Aging is a priority for health systems in Western countries, particularly because of its link to chronic diseases such as heart failure. The present research project aims to explore the molecular mechanisms of chronic inflammation in heart failure during aging, with a focus on preserved ejection fraction decompensation (HFpEF), a phenotype highly prevalent in the elderly. The study takes a multidisciplinary approach involving clinicians, cardiologists, biologists, and bioinformaticians, leveraging innovative Network Medicine methodologies and integrating clinical, epigenomic, proteomic, and environmental lifestyle data. The main objective is to conduct a large-scale epigenome-wide association study (EWAS) to analyze DNA methylation changes in circulating CD4+ and CD8+ T cells from the healthy young subject to the elderly with HFpEF. The identification of epigenetic markers associated with risk factors and diseases may clarify the role of epigenetic regulation in pathophysiology and open new perspectives for prevention, diagnosis, and treatment strategies.
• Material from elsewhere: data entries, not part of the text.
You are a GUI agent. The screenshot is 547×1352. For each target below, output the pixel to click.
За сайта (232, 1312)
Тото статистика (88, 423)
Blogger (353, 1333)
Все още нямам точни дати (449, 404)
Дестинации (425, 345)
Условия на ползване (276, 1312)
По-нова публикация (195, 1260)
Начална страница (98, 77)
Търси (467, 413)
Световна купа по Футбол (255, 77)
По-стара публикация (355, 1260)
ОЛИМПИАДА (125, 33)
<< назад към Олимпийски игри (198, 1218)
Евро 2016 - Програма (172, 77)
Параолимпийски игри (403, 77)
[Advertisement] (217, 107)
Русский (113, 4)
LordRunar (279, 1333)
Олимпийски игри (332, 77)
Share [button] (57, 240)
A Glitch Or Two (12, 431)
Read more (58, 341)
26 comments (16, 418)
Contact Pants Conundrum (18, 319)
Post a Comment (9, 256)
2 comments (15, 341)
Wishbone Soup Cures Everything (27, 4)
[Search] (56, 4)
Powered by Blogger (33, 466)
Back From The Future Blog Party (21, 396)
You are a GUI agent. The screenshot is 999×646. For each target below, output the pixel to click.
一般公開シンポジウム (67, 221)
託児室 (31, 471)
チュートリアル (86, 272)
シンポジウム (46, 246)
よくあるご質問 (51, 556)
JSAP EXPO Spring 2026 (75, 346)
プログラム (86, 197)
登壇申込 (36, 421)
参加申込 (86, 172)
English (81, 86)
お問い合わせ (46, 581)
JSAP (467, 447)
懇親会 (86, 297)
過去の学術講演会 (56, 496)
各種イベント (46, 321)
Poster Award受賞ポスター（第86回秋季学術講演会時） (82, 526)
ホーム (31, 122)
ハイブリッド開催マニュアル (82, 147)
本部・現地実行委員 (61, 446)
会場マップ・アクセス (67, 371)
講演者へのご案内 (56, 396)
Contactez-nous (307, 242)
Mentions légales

Methylomes will be analyzed within a Network Medicine framework, with construction of an inflammasome-focused interactome and integration with targeted proteomics based on 96 validated inflammatory biomarkers. Antigenic phenotyping will complement the epigenomic analysis, allowing the identification of epigenetically sensitive pro-inflammatory biomarkers throughout the developmental pathway to HFpEF. A secondary goal is the development of a simple and scalable panel of epigenetic biomarkers for early identification of decompensation in the elderly, potentially applicable directly at the patient's bedside for personalized risk stratification. The project also has social relevance, promoting awareness of healthy aging among the elderly population.
10 October 2024 – 28 February 2025
In its initial phase, the EPI-GERAS project – Epigenetics-sensitive biomarkers of inflammaging from healthy to heart failure disease (Spoke 2 Age-It) – launched WP4 activities (Omics approaches to ageing), defining the study design based on three groups of participants (A: healthy young adults aged 18–35, B: healthy elderly people >65 years old, C: elderly people >65 years old with HFpEF diagnosed according to ESC 2021 criteria, with possible stratification by severity and comorbidity). Enrolment has begun in collaboration with cardiology and geriatric centres (AORN “Ospedali dei Colli”), with the collection of the first peripheral blood samples for the isolation of CD4+ and CD8+ T cells, intended for DNA methylation (EWAS) and targeted proteomics (96 inflammatory biomarkers) analyses. Clinical screening protocols, sample collection and storage, inclusion/exclusion criteria and risk mitigation (operator training, procedure standardisation, cohort monitoring) have been defined. Two related studies on epigenetic markers in heart failure have been published in Int J Mol Sci (2025) and Basic Res Cardiol (2025), providing initial evidence for the project. The next steps include expanding the cohort, completing enrolment, configuring the bioinformatics platform for the integration of clinical, multi-omic and environmental data, and initiating epigenomic and proteomic analyses aimed at identifying sensitive biomarkers of inflammaging useful for the early stratification of HFpEF risk in the elderly.
WP4 is in the methodological preparation phase (SCENITH, miRNA primers, phospho-flow) for future analyses on subgroups with different healthy ageing trajectories. WP5 is planned for the second half of the project (patient experience, cost-benefit analysis). The main critical issues (delayed start and stop of reagent purchases) have postponed laboratory analyses, but recruitment and PA programmes are active, with a recovery plan in the next phases.